# Looking for recomendations on garden tractor!



## RevPhil (Jun 17, 2019)

I have a little farm with 5 acres in Southern Oklahoma. It is pretty much covered with prairie grass, some Bermuda grass, and lots of weeds. The biggest problem is Johnson grass that sometimes after a couple of good rains will get to over 6ft tall! Currently, I cut it with an old '53 Ford Golden Julilee pulling a 5ft Brush Hog. Previously I used an old 1953 Case V.A.C. I'm looking for something in a smaller (Garden Tractor) that can pull a "self-powered" rough-cut mower deck and a "self-powered" finish mower. I know I could get a Kubota or John Deer, but they are way much more expensive than I can afford. Is there anything on the market that is not quite that expensive that could do this job? I've also tried a couple of Craftsman and Cub Cadet "Lawn Tractors" and burned them up! Any recommendations?


----------



## Hoodoo Valley (Nov 14, 2006)

Welcome to the forum RevPhil! Why are you wanting to step down to something smaller? What's your budget?


----------



## RevPhil (Jun 17, 2019)

Hoodoo Valley said:


> Welcome to the forum RevPhil! Why are you wanting to step down to something smaller? What's your budget?
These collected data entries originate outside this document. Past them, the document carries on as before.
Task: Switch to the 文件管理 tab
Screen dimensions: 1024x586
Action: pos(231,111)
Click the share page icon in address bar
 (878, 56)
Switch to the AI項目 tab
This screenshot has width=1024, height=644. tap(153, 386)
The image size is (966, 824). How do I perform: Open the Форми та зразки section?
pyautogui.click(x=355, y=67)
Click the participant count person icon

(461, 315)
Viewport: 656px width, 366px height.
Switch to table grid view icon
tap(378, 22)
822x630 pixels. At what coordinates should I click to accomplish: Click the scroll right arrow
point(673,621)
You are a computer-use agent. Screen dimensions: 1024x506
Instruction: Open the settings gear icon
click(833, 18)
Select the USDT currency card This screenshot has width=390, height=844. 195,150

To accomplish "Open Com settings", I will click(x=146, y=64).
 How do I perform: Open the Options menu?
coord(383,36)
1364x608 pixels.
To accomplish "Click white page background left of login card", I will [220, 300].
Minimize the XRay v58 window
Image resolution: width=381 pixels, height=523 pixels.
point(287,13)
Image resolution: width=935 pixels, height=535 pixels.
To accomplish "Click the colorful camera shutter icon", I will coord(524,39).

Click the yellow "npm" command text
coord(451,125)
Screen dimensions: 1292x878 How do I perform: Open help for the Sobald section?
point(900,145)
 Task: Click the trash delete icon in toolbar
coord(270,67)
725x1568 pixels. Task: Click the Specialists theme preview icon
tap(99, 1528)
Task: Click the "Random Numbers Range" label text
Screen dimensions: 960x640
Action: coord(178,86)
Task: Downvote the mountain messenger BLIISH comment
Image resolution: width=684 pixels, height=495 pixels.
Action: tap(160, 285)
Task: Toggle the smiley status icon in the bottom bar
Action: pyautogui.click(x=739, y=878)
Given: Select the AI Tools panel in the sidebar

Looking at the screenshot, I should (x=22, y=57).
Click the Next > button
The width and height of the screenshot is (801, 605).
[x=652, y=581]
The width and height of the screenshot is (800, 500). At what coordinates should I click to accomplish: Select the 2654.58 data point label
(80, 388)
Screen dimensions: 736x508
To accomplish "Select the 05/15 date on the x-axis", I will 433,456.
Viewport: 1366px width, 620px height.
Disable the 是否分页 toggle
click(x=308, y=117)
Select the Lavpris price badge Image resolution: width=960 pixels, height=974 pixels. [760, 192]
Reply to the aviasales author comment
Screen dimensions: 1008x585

Maintenance costs (mostly parts availability) and weight. I am retired and somewhat disabled. I need to find something that does better on this soil after it rains. The weight of a large farm tractor often prevents its use until the ground is completely dry and the grass and weeds are almost out of control again. Just need something lighter, easier to maintain, and still get the job done. We live now on a fixed income and only look at about $5000 to invest. Thanks for any suggestions!


----------



## wjjones (May 28, 2010)

https://www.mowersdirect.com/Husqvarna-960-43-01-59-Lawn-Mower/p9900.html


----------



## wjjones (May 28, 2010)

Trust me it will pull a rough cut mower bushhog. I had one just like it I sold it because I bought a zero turn for the lawns I cut. It was a beast it could have used a set of ag lug tires on wet slopes, etc. But the hydro gear was very strong as in pulling a 450 lb bushhog while it was riding down small trees in the process.


----------



## plowboy3020 (Aug 19, 2018)

I have 6 acres and got the John Deere 1025R 60" deck it operates my 5' brush hog with no problem and the loader is very useful


----------



## bhayden (Jul 29, 2017)

1st problem I see with the above link is "Product Discontinued". If you've got "grass" that's 6' tall (yeah, bamboo is just grass, right?), no garden tractor is going to plow through it. From what you've said, that is going to happen. Maybe less with better equipment but weather and "life" conspire to assure it will happen. That means you still need to have a small tractor, as opposed to a mower, to do the job. That means you have to maintain it. So it looks to me that you could downsize to a CUT, like the one's you mention that are too expensive. Looking at that class of tractor myself and there are lots of options. Some old, some new. The New Holland offerings have my attention and it seems they are largely LS Korean tractors being built to spec. Still not cheap but an older LS that's essentially the same as a current New Holland could fit the bill.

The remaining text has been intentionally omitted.